### What is needed
Starting with the first line and ending with the one that holds "You are a GUI agent. The screenshot is 2560×1440.", retype the entries exactly.
-- Supplied records follows --
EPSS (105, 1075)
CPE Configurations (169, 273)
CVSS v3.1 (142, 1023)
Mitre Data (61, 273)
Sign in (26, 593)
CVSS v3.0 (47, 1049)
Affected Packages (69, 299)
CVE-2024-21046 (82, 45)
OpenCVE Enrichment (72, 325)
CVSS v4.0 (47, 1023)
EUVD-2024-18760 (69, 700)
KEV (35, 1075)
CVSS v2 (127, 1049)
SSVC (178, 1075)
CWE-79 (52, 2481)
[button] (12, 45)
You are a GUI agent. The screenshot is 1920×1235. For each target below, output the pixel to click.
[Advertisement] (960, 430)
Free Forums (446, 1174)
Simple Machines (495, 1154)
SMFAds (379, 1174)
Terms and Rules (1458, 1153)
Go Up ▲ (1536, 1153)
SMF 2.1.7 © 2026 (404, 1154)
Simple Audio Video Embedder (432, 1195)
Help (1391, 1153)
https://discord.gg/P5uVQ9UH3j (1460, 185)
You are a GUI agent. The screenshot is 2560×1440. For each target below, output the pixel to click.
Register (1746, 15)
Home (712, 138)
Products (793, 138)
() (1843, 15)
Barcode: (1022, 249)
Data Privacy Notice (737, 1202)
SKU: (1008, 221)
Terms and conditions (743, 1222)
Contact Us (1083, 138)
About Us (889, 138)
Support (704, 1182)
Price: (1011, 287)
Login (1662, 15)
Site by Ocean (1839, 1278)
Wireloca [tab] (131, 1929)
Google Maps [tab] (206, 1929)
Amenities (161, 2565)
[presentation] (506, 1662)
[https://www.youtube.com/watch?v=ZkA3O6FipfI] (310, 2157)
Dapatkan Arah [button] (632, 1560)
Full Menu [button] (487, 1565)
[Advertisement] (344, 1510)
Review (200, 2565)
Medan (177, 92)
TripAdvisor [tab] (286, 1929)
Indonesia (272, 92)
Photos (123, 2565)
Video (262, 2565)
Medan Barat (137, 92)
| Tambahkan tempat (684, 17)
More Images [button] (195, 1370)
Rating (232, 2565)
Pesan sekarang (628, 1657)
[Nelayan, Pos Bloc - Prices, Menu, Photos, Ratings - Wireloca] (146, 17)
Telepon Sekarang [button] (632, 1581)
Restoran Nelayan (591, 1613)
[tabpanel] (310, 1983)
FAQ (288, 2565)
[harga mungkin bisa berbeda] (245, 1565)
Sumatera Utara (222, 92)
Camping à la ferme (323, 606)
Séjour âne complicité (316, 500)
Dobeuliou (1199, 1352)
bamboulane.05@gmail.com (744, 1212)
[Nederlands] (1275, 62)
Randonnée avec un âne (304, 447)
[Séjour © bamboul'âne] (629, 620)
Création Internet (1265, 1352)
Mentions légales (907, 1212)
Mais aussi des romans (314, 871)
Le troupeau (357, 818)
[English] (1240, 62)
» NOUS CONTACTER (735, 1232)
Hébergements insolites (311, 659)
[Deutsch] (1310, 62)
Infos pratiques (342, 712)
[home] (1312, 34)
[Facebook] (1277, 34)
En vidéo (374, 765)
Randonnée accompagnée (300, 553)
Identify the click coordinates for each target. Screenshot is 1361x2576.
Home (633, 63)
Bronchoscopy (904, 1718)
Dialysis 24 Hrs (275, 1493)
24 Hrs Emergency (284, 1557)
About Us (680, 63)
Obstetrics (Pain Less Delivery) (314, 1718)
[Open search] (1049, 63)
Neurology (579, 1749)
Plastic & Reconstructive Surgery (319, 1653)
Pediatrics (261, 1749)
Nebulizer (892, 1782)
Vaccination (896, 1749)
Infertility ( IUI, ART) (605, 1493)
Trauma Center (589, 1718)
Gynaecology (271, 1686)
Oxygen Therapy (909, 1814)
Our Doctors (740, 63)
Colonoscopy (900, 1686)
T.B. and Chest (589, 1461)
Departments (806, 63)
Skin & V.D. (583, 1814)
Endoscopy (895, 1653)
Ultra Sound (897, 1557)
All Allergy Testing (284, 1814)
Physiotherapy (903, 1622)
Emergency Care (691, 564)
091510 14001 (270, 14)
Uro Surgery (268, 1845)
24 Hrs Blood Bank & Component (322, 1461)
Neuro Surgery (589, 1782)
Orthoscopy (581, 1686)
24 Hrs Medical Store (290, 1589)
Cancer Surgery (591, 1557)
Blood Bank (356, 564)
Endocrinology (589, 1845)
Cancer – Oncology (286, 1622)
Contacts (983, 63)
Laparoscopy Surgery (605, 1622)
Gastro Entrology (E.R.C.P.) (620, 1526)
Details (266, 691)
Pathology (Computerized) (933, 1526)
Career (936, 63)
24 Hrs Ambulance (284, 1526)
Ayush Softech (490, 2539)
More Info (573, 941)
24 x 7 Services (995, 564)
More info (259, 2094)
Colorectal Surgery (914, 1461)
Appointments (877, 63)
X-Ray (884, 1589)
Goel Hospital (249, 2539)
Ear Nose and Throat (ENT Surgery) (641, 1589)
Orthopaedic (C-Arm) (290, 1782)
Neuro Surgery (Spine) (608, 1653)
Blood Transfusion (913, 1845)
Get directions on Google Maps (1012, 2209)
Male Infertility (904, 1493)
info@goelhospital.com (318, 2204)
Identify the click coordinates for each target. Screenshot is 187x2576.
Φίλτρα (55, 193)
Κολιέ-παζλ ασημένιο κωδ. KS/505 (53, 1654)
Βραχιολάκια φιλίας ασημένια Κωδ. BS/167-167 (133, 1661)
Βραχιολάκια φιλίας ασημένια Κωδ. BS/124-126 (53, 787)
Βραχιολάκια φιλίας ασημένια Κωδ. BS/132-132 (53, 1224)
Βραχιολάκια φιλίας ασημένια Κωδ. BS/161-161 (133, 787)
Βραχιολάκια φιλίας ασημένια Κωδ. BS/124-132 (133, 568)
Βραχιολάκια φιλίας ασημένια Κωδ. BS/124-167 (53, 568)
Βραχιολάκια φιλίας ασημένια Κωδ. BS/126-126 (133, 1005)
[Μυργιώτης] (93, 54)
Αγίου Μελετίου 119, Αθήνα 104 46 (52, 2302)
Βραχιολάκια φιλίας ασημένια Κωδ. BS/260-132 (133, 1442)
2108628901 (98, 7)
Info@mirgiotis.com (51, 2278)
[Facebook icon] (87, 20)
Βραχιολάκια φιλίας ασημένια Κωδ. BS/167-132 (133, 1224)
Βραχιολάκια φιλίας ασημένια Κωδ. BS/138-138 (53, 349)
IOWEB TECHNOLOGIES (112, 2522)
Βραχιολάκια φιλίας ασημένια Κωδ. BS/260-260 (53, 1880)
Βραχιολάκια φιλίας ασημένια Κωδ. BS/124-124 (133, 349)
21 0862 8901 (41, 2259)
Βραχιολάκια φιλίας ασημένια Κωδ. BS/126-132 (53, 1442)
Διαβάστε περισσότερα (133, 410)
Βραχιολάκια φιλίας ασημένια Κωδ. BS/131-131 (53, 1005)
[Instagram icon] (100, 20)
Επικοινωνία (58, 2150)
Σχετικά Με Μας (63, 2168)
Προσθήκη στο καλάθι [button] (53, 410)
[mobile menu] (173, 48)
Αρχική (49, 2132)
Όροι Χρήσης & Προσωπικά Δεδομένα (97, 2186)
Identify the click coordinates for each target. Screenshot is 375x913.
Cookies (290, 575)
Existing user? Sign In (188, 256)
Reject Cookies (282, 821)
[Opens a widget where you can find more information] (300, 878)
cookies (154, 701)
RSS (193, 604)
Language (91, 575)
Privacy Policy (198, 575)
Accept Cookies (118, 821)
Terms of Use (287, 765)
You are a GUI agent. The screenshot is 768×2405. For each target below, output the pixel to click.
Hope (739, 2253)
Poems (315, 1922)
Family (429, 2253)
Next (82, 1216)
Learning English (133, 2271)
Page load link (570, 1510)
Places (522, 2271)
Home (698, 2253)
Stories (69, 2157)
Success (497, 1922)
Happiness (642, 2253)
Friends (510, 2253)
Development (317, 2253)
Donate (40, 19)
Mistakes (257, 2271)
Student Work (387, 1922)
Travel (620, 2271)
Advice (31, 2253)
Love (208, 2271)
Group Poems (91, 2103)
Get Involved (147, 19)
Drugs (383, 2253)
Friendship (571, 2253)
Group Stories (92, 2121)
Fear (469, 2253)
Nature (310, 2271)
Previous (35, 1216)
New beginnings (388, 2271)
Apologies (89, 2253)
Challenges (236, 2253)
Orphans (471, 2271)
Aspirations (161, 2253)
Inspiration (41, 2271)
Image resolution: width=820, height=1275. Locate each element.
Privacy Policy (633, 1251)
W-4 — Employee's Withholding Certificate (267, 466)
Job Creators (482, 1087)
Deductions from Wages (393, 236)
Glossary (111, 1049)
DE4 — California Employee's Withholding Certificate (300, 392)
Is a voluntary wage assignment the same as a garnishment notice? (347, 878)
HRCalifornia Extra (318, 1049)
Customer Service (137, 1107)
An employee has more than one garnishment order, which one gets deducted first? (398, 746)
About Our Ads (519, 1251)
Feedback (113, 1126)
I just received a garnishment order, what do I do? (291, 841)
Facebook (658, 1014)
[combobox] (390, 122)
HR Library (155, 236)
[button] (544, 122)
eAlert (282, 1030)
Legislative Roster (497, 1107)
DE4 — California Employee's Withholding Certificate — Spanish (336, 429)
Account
-- Supplied records concluded --
### Task result
EPSS (105, 1075)
CPE Configurations (169, 273)
CVSS v3.1 (142, 1023)
Mitre Data (61, 273)
Sign in (26, 593)
CVSS v3.0 (47, 1049)
Affected Packages (69, 299)
CVE-2024-21046 (82, 45)
OpenCVE Enrichment (72, 325)
CVSS v4.0 (47, 1023)
EUVD-2024-18760 (69, 700)
KEV (35, 1075)
CVSS v2 (127, 1049)
SSVC (178, 1075)
CWE-79 (52, 2481)
[button] (12, 45)
You are a GUI agent. The screenshot is 1920×1235. For each target below, output the pixel to click.
[Advertisement] (960, 430)
Free Forums (446, 1174)
Simple Machines (495, 1154)
SMFAds (379, 1174)
Terms and Rules (1458, 1153)
Go Up ▲ (1536, 1153)
SMF 2.1.7 © 2026 (404, 1154)
Simple Audio Video Embedder (432, 1195)
Help (1391, 1153)
https://discord.gg/P5uVQ9UH3j (1460, 185)
You are a GUI agent. The screenshot is 2560×1440. For each target below, output the pixel to click.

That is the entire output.